When I signed up for the @ONE suite of courses for the Online Teaching Principles (OTP) certificate, I didn’t expect they would help me to improve my on-campus classes. The OTP courses are about teaching online, right? Right. Yet I discovered these courses would help me become a better face-to-face teacher, too.
Sometimes, modality doesn’t matter.
Take, for example, creating a more equitable classroom. I thought I had this nailed. I teach from the heart. I get to know my students’ names, interests, and majors. My motto is “Reach students where they are,” and this motto informs my teaching.
Looking back, I realize now that I wasn’t providing opportunities for my students to be wholly present in spite of my best efforts to engage them. I had not designed assignments that would allow students to draw upon their cultural strengths or heritage, and I kept my own heritage and personal experience out of the classroom. My syllabus was professional and complete but devoid of personality and probably a little off-putting.
As the instructor, I was also the concierge. I would provide every text up until the research essay. I had hundreds. I would provide the answers. I had hundreds of those, too.

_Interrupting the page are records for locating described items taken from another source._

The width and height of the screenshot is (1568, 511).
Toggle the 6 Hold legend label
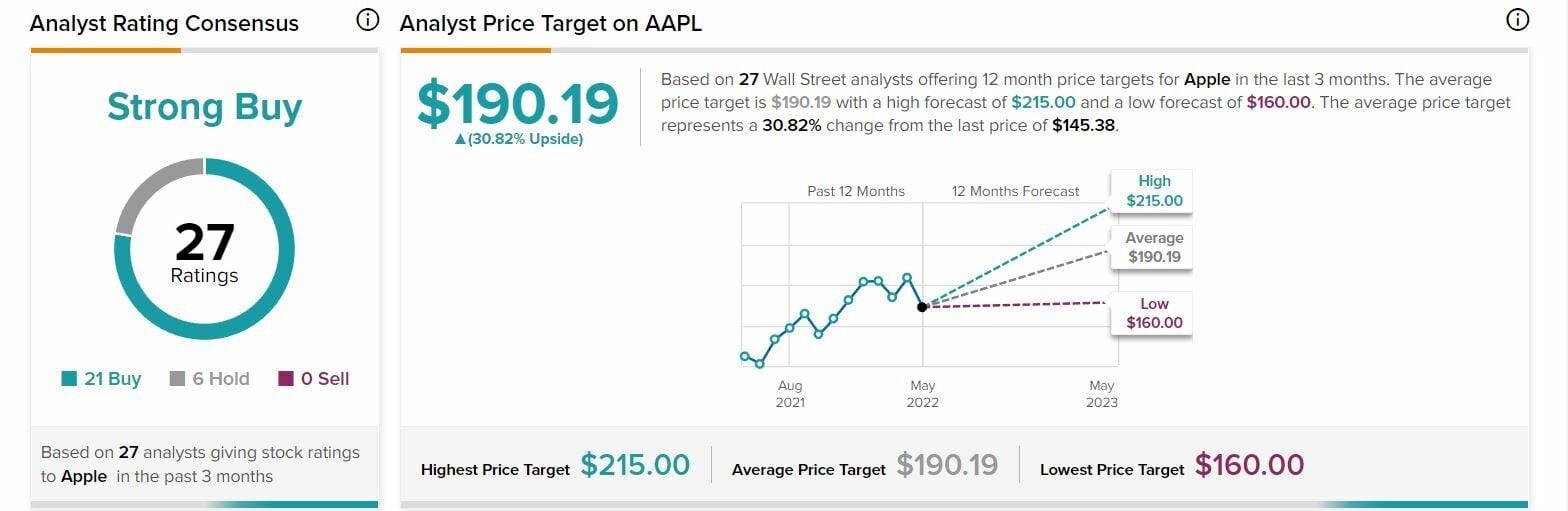[221, 379]
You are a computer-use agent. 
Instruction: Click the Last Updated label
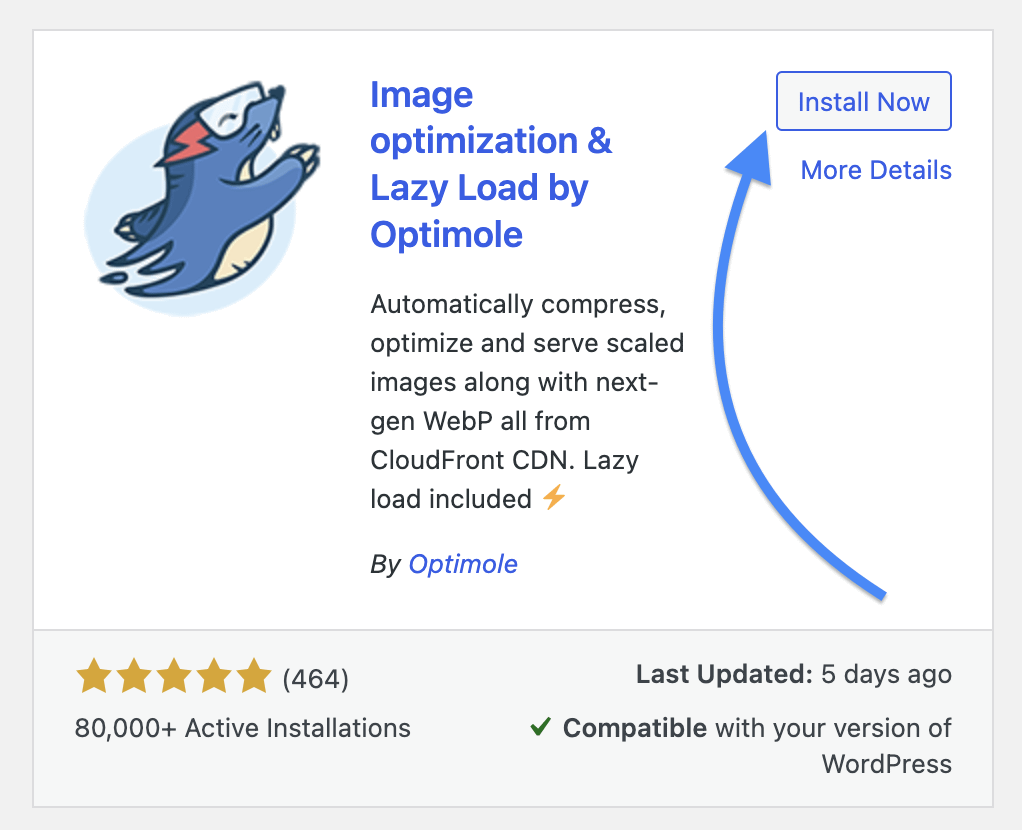(724, 674)
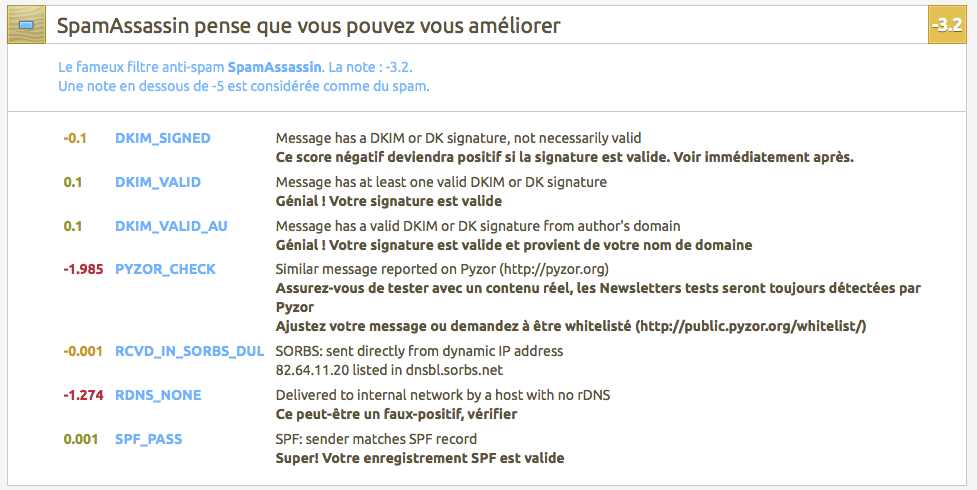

After the first week of class and the icebreakers were in the past, it was full speed ahead. There was little time to pause and ask students to reflect. There was little group work.
There was room to improve my on-campus classes, too.
It’s clear to see that these practices had the potential to be counterproductive if they weren’t already undermining my good intentions to create a welcoming learning community—whether that community sat ten feet in front of me or across the internet.
But that’s with the benefit of hindsight—hindsight gained after completing the OTP courses: Equity & Culturally Responsive Teaching, Humanizing Online Teaching & Learning, Dynamic Online Teaching, and Digital Citizenship. These courses helped me to improve my online courses and, bonus, my on-campus classes, too.
The principles espoused in the @ONE courses cross the lines of modality.
As I reflect on what I’ve learned, here are some key improvements I made:
- My syllabus is more student-centered and, I think, more welcoming. It’s also readily available online using mobile or desktop browsers. I continue to improve it.
- I designed more activities that draw upon what my students already know and make reflection a key step of the learning process.
- I gave up my role as the concierge. Well, almost. I still rely on a key OER text or two, but now, my students are increasingly responsible for locating and creating texts as they strengthen their digital and information literacy.
- I ask more questions. My students start collaborating in groups from the beginning of the course until the end, and I’ve seen this work pay off in more ways than one.
I’m still learning and improving both my online and on-campus classes, and the OTP courses continue to inform my practice. In hindsight, I shouldn’t be surprised that regardless of modality, the principles of effective teaching and learning are the same. Welcome students and empower them as learner-explorers. Give them guidance and plenty of opportunities for fearless practice. Connect them with each other. These principles help create a stronger learning community—online or on-campus. Completing the OTP courses reinforced these principles and helped me to see new ways I can put them into effect regardless of teaching modality.